- TASK GOAL
Read the records below and copy each line that contains "Trace".

Start of RECORDS FOR THIS EXERCISE

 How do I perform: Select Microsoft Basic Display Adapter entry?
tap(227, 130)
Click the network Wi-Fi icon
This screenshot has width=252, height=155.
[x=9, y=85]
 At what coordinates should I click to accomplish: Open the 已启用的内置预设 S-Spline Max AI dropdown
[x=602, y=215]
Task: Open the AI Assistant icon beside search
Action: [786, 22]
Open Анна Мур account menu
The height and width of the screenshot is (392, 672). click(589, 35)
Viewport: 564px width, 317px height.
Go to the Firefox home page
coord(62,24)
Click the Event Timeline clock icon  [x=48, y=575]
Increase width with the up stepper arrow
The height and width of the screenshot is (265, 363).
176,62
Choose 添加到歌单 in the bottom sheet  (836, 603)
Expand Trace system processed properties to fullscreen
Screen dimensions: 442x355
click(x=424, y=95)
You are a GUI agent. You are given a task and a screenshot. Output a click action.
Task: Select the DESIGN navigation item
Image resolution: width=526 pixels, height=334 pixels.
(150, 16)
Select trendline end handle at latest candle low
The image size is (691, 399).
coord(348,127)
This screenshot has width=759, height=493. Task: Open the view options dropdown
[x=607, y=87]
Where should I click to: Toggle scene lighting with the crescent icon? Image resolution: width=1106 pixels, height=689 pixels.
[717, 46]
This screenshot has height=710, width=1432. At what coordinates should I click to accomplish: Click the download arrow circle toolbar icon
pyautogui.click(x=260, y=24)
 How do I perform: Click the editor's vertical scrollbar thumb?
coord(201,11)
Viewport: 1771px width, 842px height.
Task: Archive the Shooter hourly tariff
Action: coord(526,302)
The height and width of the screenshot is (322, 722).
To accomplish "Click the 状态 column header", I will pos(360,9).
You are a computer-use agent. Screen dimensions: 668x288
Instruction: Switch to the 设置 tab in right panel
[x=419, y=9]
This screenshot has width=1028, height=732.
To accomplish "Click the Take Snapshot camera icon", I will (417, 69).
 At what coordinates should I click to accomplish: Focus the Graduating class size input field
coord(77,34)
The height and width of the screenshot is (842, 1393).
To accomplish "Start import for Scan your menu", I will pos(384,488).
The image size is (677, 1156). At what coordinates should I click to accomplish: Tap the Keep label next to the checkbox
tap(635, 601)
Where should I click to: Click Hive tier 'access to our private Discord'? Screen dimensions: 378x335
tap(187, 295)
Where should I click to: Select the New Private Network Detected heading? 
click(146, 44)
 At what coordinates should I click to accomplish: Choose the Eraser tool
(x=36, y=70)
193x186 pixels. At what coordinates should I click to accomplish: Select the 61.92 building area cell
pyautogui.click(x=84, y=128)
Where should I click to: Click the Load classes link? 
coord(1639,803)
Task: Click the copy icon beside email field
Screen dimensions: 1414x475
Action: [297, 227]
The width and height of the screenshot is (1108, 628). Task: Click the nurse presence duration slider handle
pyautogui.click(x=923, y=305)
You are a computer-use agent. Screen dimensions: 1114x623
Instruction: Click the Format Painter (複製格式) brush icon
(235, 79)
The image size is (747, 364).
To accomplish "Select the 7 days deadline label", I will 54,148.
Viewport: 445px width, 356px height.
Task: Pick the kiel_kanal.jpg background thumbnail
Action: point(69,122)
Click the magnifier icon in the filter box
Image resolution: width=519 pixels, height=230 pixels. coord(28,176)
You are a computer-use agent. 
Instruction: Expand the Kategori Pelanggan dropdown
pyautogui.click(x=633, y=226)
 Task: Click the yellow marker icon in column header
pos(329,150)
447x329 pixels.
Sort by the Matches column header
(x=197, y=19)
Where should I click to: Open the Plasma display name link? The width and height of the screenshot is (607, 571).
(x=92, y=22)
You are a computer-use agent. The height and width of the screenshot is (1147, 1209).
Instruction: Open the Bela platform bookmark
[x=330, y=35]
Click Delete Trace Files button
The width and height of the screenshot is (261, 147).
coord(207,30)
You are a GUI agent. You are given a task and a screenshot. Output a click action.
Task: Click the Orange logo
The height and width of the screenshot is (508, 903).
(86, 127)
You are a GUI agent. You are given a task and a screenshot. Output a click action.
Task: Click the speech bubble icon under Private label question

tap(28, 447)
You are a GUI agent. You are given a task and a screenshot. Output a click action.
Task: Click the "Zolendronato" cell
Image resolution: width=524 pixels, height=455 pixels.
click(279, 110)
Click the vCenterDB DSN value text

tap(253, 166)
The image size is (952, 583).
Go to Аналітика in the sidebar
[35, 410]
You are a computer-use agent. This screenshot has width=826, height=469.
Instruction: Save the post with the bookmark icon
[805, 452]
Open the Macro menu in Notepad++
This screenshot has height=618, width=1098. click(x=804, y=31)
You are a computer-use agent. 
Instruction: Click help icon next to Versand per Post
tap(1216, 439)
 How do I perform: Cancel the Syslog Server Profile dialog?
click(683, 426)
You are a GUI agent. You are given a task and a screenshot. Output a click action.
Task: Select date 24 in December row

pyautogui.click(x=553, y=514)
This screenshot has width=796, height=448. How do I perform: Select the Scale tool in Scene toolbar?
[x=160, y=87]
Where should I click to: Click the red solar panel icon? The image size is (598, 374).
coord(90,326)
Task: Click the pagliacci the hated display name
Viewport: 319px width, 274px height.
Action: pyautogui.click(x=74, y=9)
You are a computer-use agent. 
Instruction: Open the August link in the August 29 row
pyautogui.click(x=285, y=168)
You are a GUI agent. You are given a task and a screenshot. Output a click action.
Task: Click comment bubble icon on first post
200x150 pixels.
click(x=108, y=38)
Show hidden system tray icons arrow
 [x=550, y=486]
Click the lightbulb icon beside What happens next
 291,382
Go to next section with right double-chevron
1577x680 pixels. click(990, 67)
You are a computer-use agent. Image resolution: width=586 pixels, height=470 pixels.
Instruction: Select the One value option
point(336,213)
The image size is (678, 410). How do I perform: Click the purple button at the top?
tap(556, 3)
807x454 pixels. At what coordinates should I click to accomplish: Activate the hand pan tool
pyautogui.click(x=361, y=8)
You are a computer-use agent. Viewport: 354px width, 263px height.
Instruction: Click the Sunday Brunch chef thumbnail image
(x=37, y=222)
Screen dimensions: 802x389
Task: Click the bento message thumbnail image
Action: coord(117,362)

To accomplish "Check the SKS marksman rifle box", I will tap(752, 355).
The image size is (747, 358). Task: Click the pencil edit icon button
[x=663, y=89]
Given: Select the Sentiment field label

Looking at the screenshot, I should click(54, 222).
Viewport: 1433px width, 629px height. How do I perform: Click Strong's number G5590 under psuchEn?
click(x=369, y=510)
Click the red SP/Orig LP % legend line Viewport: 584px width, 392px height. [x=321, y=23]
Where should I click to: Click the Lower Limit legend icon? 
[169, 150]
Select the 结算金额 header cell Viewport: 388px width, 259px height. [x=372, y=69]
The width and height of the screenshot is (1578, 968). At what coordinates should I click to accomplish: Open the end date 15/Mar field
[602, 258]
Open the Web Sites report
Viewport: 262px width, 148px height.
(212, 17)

End of RECORDS FOR THIS EXERCISE

- EXERCISE ANSWER
Expand Trace system processed properties to fullscreen
Click Delete Trace Files button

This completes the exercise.